Num Portugal atordoado pelo fim da I República, Florbela (Dalila Carmo) separa-se de forma violenta de António (José Neves). Apaixonada por Mário Lage (Albano Jerónimo), refugia-se num novo casamento para encontrar estabilidade e escrever, mas a vida de esposa na província não é conciliável com sua alma inquieta. Não consegue escrever nem amar. Ao receber uma carta do irmão Apeles (Ivo Canelas), oficial da Aviação Naval e de licença em Lisboa, Florbela corre em busca de inspiração perto da elite literária que fervilha na capital.

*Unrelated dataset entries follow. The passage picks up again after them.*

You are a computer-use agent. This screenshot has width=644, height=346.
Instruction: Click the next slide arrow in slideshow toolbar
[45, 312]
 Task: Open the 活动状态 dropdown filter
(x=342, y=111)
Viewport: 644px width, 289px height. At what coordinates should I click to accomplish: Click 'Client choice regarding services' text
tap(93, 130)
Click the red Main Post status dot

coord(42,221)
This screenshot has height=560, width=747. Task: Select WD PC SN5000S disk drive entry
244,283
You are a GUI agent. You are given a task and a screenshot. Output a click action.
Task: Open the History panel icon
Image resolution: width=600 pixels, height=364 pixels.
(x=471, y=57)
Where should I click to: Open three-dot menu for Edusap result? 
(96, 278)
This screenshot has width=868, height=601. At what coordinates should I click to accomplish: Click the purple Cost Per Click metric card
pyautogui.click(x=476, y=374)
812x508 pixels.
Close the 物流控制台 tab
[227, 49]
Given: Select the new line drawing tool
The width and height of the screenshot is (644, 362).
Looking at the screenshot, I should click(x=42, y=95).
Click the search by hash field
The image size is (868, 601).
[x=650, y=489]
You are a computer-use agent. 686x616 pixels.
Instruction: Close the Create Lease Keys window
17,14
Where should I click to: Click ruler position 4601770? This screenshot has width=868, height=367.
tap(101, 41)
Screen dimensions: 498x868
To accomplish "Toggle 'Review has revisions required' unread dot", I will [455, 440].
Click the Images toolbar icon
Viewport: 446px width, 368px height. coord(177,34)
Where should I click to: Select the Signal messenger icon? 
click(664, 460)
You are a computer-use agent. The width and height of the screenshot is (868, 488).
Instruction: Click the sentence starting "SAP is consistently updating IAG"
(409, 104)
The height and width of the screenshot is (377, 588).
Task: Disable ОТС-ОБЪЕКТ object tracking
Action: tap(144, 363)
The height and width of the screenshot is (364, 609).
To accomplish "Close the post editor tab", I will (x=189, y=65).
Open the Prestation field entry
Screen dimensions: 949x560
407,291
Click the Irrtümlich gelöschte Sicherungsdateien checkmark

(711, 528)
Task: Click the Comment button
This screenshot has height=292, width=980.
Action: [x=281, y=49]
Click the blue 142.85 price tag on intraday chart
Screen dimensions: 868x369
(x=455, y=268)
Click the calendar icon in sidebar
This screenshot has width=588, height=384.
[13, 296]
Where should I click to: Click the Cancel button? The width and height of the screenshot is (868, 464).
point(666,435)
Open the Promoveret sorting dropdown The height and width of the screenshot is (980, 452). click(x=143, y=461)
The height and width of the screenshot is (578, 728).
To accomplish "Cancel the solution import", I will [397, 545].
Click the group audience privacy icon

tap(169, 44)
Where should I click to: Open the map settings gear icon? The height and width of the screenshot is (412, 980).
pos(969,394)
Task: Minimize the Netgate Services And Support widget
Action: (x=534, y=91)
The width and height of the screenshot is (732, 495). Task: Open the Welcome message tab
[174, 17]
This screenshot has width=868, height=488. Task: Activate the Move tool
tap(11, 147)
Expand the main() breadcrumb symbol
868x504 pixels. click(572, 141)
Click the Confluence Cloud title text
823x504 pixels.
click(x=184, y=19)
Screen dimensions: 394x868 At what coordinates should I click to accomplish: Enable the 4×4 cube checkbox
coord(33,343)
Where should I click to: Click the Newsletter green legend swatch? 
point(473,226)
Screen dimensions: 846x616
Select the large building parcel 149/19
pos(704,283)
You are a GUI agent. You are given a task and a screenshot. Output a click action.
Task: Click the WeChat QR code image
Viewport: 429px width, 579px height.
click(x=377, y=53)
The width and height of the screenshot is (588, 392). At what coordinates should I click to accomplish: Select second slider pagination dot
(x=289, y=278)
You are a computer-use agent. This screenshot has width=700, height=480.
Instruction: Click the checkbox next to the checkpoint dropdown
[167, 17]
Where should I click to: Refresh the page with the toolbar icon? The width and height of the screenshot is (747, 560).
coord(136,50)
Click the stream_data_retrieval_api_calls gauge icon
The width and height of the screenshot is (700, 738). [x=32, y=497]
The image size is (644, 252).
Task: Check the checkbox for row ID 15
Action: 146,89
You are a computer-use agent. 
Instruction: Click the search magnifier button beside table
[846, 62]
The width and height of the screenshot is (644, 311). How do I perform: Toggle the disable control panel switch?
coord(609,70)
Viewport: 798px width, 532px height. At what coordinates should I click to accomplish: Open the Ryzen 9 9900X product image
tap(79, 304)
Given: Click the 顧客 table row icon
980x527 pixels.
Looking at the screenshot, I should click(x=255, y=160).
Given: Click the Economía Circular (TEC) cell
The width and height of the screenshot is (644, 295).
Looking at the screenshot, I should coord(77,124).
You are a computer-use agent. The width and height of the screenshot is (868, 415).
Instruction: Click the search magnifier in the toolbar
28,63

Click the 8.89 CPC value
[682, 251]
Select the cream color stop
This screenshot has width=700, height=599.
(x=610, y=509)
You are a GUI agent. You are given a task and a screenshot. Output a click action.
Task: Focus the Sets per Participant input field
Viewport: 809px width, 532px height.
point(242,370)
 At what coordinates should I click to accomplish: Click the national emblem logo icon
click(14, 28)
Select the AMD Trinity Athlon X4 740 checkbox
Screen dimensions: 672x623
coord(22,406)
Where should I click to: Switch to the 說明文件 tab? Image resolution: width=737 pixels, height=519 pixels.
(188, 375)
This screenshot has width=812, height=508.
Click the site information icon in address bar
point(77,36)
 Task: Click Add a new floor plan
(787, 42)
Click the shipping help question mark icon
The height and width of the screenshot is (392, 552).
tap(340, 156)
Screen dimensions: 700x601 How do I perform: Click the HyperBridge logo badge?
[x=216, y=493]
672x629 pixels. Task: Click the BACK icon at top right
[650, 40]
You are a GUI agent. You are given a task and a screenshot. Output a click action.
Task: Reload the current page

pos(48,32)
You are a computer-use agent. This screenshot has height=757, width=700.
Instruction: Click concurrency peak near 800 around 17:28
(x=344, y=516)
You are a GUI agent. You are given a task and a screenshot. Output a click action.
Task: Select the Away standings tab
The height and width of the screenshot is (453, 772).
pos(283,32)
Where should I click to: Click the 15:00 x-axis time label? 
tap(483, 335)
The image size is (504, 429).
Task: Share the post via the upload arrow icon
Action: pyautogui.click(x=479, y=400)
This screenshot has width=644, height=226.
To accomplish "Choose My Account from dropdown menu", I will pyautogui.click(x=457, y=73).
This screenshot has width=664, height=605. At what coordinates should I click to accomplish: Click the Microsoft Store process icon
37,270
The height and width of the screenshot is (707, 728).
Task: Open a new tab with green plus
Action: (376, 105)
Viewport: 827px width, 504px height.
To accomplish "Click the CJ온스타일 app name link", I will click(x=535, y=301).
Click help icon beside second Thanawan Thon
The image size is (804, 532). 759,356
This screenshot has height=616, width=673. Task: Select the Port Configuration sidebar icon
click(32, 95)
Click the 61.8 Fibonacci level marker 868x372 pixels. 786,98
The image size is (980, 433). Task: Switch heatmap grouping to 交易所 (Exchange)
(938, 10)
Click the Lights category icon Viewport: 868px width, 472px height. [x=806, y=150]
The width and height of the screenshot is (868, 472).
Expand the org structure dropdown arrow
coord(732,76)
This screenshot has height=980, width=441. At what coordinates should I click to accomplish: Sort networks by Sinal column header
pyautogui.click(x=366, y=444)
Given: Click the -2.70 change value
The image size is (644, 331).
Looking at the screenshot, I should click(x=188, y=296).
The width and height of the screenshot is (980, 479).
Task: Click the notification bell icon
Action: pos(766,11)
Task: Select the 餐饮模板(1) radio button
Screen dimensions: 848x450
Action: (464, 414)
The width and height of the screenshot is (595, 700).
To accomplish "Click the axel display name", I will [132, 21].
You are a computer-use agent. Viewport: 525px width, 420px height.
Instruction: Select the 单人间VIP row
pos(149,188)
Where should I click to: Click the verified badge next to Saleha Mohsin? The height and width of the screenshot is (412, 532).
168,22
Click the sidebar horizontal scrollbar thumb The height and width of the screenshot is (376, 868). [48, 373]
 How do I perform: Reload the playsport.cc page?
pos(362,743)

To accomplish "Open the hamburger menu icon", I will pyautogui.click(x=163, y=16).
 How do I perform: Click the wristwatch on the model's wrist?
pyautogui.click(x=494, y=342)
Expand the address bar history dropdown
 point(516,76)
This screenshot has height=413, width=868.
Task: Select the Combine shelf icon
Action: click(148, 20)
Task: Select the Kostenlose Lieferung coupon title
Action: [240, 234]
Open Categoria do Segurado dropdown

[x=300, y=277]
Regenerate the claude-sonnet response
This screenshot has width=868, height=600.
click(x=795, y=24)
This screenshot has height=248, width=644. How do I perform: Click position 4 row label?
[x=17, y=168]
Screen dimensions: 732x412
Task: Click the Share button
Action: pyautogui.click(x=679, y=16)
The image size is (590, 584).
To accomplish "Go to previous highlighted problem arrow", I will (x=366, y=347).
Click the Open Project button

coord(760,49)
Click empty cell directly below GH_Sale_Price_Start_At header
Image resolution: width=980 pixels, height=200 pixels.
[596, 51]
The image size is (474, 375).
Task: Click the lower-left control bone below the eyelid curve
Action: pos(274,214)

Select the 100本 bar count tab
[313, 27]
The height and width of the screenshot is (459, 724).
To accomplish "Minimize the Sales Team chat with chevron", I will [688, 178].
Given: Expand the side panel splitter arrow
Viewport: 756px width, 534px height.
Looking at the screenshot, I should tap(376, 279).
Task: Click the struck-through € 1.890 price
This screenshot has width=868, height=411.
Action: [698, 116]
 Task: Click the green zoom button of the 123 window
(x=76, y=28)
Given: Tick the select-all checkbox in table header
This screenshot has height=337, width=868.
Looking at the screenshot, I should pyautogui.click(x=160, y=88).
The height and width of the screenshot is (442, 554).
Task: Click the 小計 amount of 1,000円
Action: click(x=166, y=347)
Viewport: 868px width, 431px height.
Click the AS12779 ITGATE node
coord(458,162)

Na cumplicidade do irmão aviador, Florbela procura um sopro em cada esquina: amantes, revoltas populares, festas de foxtrot e o Tejo que em breve verá o irmão partir num hidroavião. O marido tenta resgatá-la para a normalidade, mas como dar norte a quem tem sede de infinito? Entre a realidade e o sonho, os poemas surgem quando o tempo pára. Nesse imaginário febril de Florbela, neva dentro de casa, esvoaçam folhas na sala, panteras ganham vida e apenas os seus poemas a mantém sã. Por isso, Florbela tem que escrever!

Este filme é o retrato íntimo de Florbela Espanca: não de toda a sua vida cheia de sofrimento, mas de um momento no tempo, em busca de inspiração, uma mulher que viveu de forma intensa e não conseguiu amar docemente.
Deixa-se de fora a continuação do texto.